Now the connection to Rosh Hashanah and Yom Kippur becomes clear. On Rosh Hashanah and Yom Kippur, we pray for many things. We pray for a good year, for a sweet year, for all of God’s blessings. But, most fundamentally, we pray for life itself. The words of the mahzor are filled with so many rich examples. We ask Hashem: “The King, who desires life” to “remember us for life” and “write us in the book of life.”
Hayim, hayim, hayim. Over and over again – that is what we pray for. Because life is a privilege and we never take it for granted.
And so comes along Sukkot, immediately after Rosh Hashanah and Yom Kippur, when we have just confronted the fragility of our existence, and we thank Hashem for the very fact that we’re alive; that we have breath in our lungs and energy in our bodies. We bring together the four species, as fresh as can be, filled with as much moisture as possible, and we thank God for the life that He has given us.
We take them and we say the blessing of shehecheyanu: “Blessed are you Hashem, who has kept us alive, sustained us and brought us to this time.” Despite the continued challenging circumstances, this is nevertheless a time of pure celebration and joy – the kind of joy that elicits a shehecheyanu.
This year, after all we have seen, we feel the blessing of life even more intensely. On Sukkot, we also remind ourselves that life is not merely a physical experience. The source of the physical vitality of this world is Hashem, and the source of the life of our bodies is the divine soul He placed within us.
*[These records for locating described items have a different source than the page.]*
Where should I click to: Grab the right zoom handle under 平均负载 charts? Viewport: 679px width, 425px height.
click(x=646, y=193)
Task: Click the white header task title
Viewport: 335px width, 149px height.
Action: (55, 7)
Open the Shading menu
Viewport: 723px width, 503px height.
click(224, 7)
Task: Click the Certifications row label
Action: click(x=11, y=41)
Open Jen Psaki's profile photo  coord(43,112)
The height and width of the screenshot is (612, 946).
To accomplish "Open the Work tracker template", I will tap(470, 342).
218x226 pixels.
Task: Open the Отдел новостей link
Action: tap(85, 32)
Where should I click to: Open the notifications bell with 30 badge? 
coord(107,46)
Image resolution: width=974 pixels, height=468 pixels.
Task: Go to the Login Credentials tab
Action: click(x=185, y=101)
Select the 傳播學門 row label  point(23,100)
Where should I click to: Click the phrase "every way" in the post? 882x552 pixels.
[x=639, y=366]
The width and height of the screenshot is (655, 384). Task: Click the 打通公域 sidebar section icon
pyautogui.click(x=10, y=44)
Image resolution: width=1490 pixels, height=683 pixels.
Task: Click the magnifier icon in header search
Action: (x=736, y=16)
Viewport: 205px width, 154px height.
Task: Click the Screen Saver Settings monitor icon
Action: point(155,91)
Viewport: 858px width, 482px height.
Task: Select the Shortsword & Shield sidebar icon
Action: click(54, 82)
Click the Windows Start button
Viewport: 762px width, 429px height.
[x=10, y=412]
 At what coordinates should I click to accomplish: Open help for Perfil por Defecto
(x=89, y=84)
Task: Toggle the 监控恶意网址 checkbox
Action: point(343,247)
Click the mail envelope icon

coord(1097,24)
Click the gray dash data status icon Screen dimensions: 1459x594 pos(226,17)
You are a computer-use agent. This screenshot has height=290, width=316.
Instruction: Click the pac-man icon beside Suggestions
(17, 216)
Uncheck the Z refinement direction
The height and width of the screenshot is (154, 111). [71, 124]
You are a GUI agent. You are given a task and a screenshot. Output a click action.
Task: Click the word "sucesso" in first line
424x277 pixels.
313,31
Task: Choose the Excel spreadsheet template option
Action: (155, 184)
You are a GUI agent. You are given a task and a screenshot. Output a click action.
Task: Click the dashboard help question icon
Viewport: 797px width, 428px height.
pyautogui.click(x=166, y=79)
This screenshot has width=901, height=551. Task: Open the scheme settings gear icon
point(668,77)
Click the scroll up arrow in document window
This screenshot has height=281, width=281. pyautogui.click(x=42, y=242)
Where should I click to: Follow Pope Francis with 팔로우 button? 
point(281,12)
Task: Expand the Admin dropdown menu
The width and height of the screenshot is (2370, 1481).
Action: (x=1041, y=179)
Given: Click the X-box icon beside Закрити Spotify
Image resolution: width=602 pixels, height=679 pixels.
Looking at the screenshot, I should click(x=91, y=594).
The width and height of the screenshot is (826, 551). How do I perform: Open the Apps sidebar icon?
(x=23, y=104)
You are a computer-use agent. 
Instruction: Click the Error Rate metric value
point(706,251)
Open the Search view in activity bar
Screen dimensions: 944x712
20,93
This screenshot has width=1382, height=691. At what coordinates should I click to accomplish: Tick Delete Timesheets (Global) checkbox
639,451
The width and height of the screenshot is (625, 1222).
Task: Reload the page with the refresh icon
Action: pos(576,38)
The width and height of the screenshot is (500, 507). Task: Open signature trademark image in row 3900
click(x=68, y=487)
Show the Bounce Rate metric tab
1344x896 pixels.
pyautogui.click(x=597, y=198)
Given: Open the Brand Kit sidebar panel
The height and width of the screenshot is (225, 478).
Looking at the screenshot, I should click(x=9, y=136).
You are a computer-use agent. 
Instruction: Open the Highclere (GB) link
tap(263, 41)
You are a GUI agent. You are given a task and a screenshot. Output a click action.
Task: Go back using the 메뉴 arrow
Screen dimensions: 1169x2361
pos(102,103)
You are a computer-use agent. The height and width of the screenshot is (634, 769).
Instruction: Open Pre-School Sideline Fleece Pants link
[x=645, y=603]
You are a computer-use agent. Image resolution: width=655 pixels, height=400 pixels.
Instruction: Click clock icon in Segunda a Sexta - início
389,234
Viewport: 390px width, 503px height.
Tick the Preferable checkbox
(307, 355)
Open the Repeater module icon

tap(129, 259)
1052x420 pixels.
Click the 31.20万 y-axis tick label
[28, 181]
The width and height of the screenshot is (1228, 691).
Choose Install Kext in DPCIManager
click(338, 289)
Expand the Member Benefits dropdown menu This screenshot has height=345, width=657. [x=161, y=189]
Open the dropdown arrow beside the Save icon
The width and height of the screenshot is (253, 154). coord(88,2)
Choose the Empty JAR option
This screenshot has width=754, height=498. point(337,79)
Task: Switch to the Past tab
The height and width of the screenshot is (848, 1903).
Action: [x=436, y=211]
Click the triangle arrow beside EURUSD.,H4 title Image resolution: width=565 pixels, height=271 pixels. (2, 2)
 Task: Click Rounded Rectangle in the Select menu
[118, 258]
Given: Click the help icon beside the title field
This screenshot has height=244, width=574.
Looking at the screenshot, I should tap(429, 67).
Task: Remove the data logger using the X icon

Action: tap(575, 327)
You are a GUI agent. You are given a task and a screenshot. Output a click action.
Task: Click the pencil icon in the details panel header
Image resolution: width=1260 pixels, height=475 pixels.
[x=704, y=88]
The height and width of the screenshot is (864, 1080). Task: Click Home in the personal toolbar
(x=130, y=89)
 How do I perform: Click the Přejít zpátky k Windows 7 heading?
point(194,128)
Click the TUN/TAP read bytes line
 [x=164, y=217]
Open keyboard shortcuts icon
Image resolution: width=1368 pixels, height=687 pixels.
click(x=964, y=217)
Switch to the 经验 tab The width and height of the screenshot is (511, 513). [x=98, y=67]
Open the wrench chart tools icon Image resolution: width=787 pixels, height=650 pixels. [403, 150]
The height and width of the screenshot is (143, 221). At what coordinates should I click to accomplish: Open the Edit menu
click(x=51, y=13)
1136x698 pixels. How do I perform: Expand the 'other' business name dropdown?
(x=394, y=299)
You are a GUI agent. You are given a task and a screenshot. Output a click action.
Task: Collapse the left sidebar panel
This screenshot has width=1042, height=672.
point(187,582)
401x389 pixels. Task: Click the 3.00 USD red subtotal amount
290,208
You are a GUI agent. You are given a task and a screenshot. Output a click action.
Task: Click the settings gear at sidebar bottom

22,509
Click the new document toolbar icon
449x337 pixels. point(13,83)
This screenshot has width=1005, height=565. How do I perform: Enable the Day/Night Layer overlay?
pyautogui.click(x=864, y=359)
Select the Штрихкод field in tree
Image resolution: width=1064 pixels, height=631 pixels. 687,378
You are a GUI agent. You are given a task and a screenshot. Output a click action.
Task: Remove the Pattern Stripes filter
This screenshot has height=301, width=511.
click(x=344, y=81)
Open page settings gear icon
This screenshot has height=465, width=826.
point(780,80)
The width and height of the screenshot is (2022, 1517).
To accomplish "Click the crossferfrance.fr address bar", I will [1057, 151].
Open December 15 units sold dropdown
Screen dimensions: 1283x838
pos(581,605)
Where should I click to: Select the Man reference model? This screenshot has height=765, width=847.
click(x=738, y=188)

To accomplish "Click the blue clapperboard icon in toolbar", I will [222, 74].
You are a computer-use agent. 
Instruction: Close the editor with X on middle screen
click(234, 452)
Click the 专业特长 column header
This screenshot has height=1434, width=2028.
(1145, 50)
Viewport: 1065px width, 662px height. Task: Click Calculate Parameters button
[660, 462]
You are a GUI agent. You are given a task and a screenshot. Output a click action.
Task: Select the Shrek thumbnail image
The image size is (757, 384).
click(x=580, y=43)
Consider how Hebrew, the holy language of the Torah, reflects this reality. The word hayim is plural because it refers to two dimensions of life, physical and spiritual. We live in physical bodies in a physical world – but the source of all life is spiritual. And to live life to the fullest, we need to live with body and soul, embracing both dimensions of what it means to be alive.
Interestingly, the Hebrew word for water, mayim, just like life, hayim, has no singular. We refer only to waters, never water, and to lives and not life. This reflects the fact that like life itself, there are two dimensions of water – physical and spiritual. It is powerfully significant then that on Sukkot we pray for rain, without which life cannot exist on earth. But when we pray for water – which, during the times of the Beit Hamikdash was expressed on Sukkot through the beautiful and meaningful service of pouring water on the altar – we are also praying for the spiritual waters of inspiration and connection, according to the Sefat Emet.
In the same way that we cannot live physically without water, we cannot live spiritually without the waters of the Torah, which connects us to our spiritual life source, Hashem, and our spiritual essence, our soul.
This Sukkot, as we bring together the four species, let us celebrate life in the fullest sense of the word – in two dimensions.
The writer is chief rabbi of South Africa.